*EXCERPT:*
JOSÉ: I have good news. It’s that we changed the syntax in Rails 3.1 and duplicated the old one because I agree it was just horrible. the DSL. It’s just the hash.
DAVID:
Holy freaking crap! Guys, I think I’ve discovered a pattern here. We complain to something about José and then he tells us it’s already fixed. Quick! Find something else.
JAMES:
It’s kind of an interesting point though. We’ve actually hindered that earlier comment parroted by David Brady but, if you came into Rails a long time ago like most of us did. Then you’ll learn to how to write Rails, how Rails was then. Rails has grown up overtime and changed, right? And sometimes we just keep writing things the way we know how to write them and that still works in Rails. But in reading this book, as you casually introduced me to the architecture at every turn, here’s the middleware stack. Here’s how models work now and stuff like that. All I kept thinking is, “Oh! I’ve definitely been screwing that up. Oh! I really should have been using this.” Or things like that. It’s interesting. We need some pack like this book for people that have been in Rails. You used to write it like this now, you should be writing it like this.
DAVID:
James keeps reading things and going, “Ah! I’ve been screwing that up.” I keep reading things and going, “Hah! That’s a thing?”

*DATA SECTION:*
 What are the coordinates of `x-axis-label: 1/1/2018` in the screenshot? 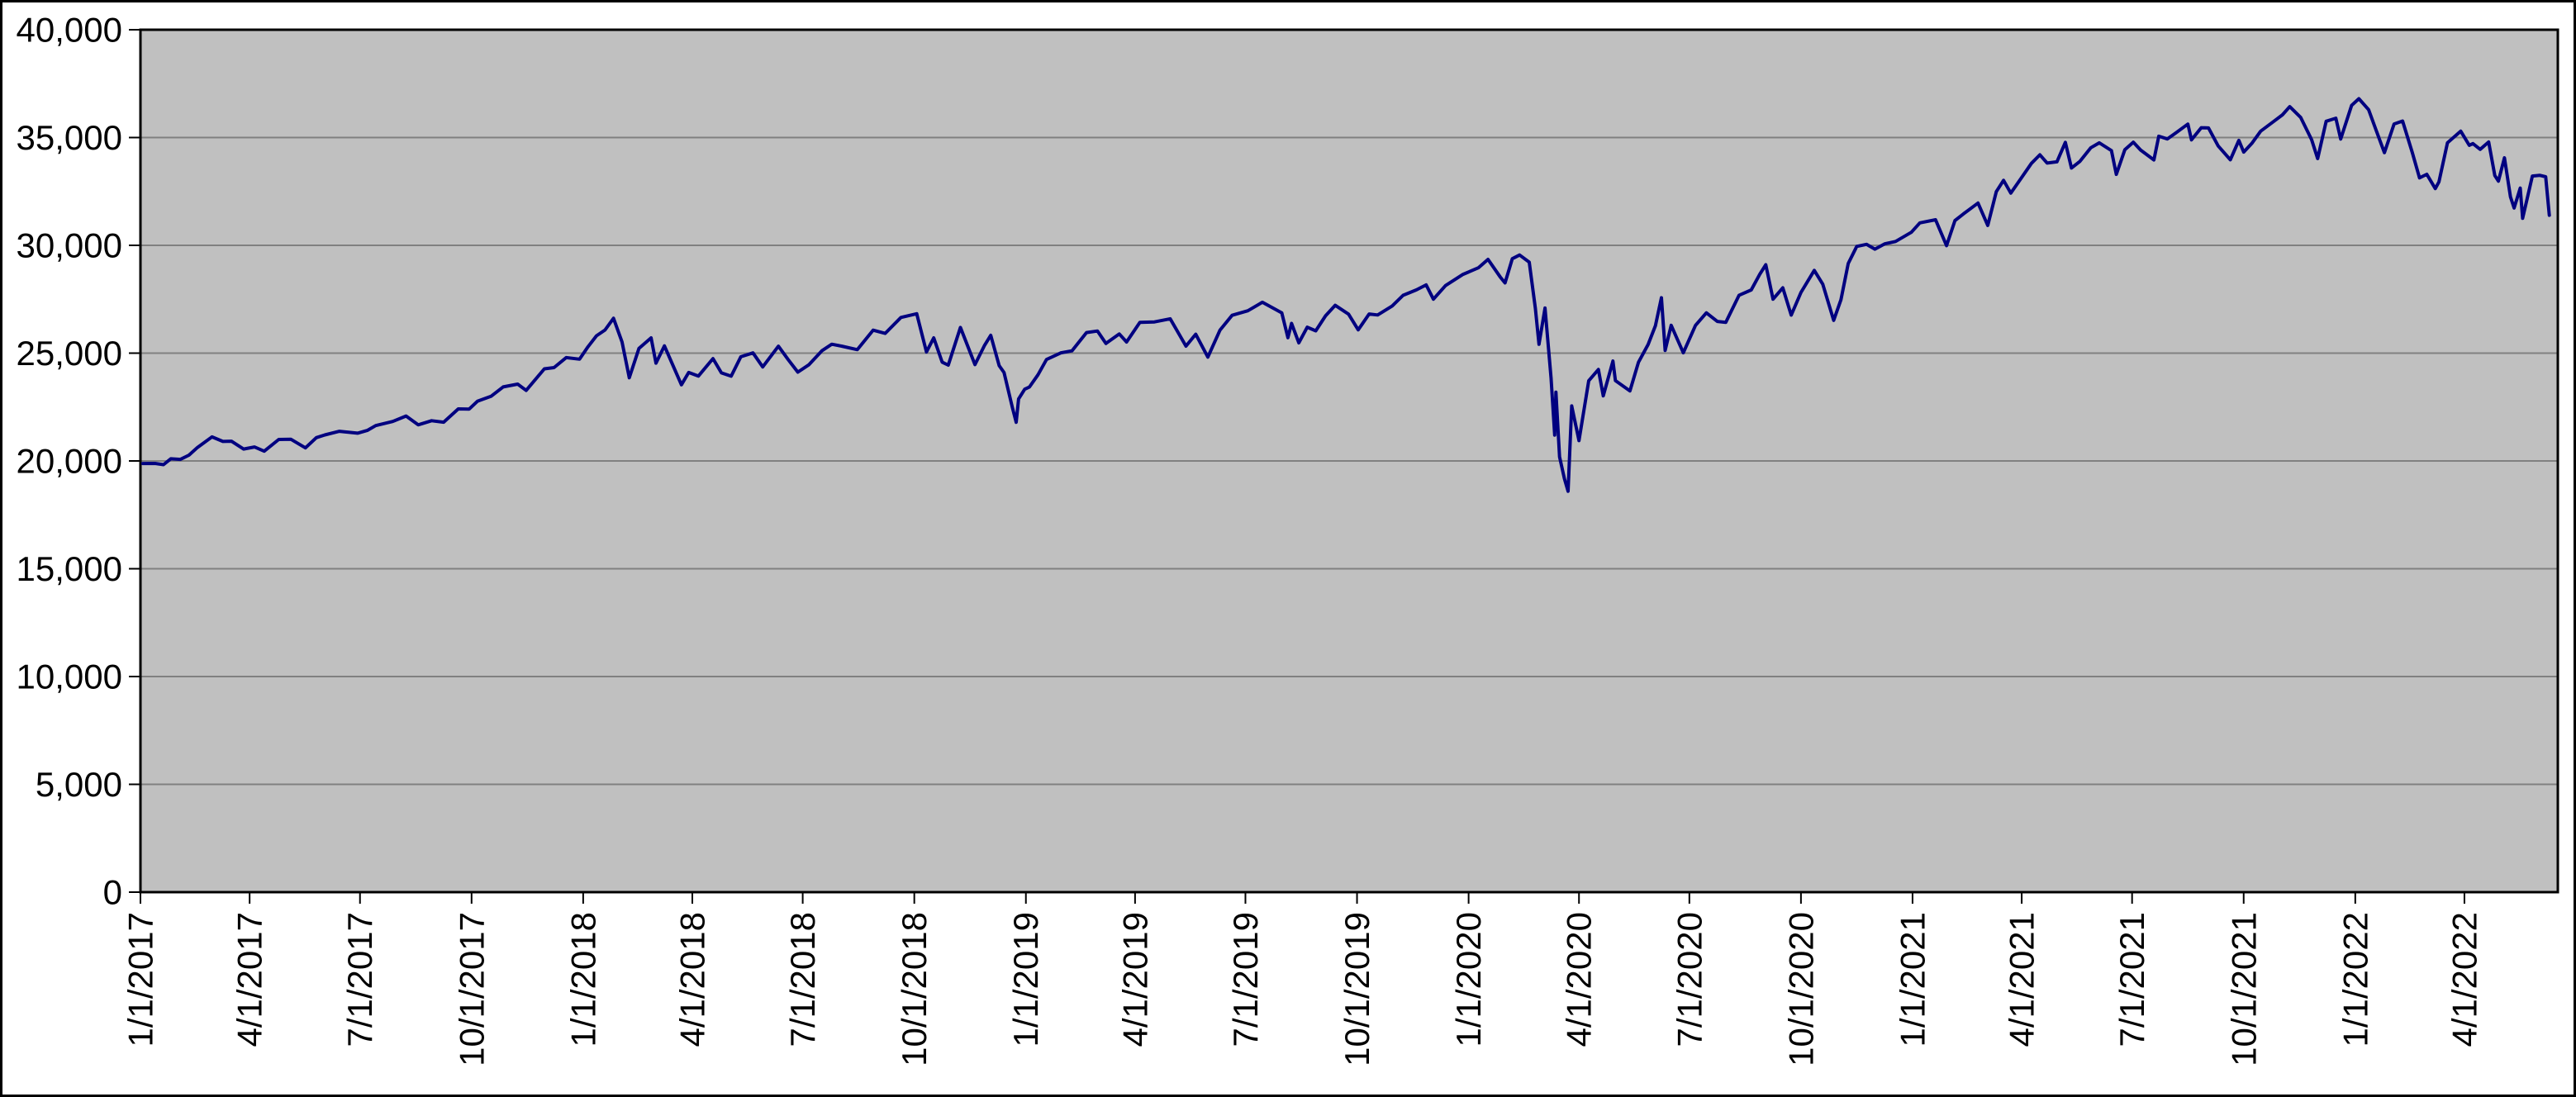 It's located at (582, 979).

* * *

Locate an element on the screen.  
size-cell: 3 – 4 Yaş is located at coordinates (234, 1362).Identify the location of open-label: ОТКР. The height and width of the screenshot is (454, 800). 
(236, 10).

*EXERCISE:*
Please repeat the passage of the Rails conversation above from "JOSÉ: I have" to "Find something else.", word for word.

*RESULT FOR THIS TASK:*
JOSÉ: I have good news. It’s that we changed the syntax in Rails 3.1 and duplicated the old one because I agree it was just horrible. the DSL. It’s just the hash.
DAVID:
Holy freaking crap! Guys, I think I’ve discovered a pattern here. We complain to something about José and then he tells us it’s already fixed. Quick! Find something else.